Porcello (3-8) lost his third straight start, giving up six runs - five earned - and eight hits in 6 1/3 innings. On Monday, he attended the dedication of Porcello Field at Seton Hall Prep in West Orange, New Jersey, where he was 10-0 as a senior in 2007.
“It’s execution of pitches,” Porcello said. “I haven’t been very consistent.”
STREAK STOPPER
New York was hitless in 15 at-bats with runners in scoring position dating to Sunday before Sanchez’s hit. Sanchez was dropped from second to sixth in the batting order, flipping slots with Aaron Hicks.
SPEED DEMON
Brett Gardner stole his sixth base but first since April 10.
TRAINER’S ROOM
Red Sox: LHP Brian Johnson is to be recalled from Triple-A Pawtucket and start Friday against Detroit, his first big league appearance since a five-hit shutout against Seattle on May 27. Johnson slipped and injured his left hamstring while pitching for the PawSox on Saturday but threw a successful bullpen Tuesday and passed agility tests Wednesday. He takes the place of LHP Eduardo Rodriguez, who injured his right knee slipping on a bullpen mound before a 7-5 loss at Baltimore on June 1. Boston manager John Farrell said Rodriguez threw from 120 feet on flat ground Wednesday. … RHP Carson Smith threw about 20 pitches to batters who didn’t swing, his first time facing batters since Tommy John surgery on May 24 last year. He is to throw batting practice again Saturday.

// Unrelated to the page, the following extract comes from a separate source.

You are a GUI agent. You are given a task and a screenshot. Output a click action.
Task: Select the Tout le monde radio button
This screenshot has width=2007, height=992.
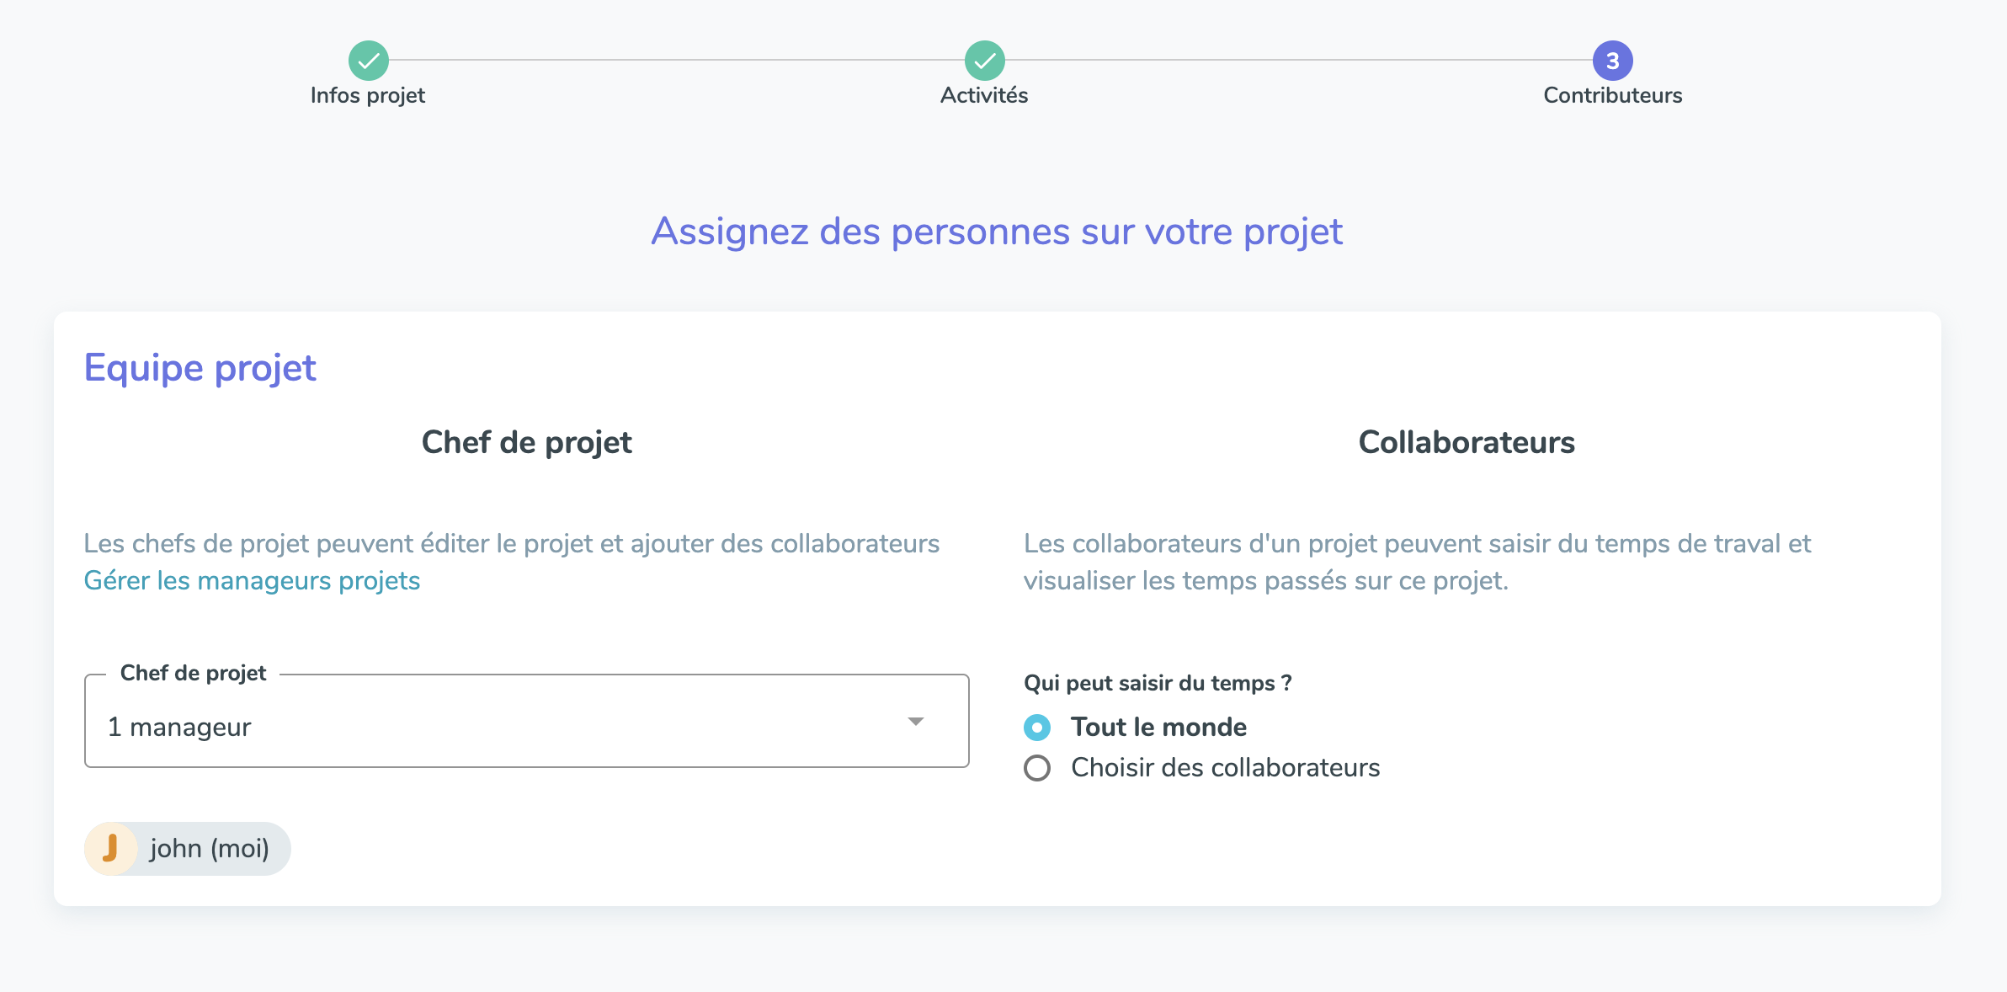pos(1037,728)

Yankees: All-Star closer Aroldis Chapman, out since May 12 with rotator cuff inflammation, is to throw a simulated game on Friday or Saturday. … 1B Greg Bird, who hasn’t appeared for the Yankees since May 1 because of a bruised right ankle, is to play for Triple-A Scranton/Wilkes-Barre at Lehigh Valley on Friday night. … CF Jacoby Ellsbury is still experiencing headaches from a concussion sustained May 24 when he crashed into the wall catching a drive by Kansas City’s Alcides Escobar.
UP NEXT
LHP David Price (1-0) starts for Boston in Thursday night’s series finale, his third outing since returning from a sore pitching elbow that had sidelined the 2012 AL Cy Young Award winner since spring training. RHP Michael Pineda (6-3) pitches for the Yankees.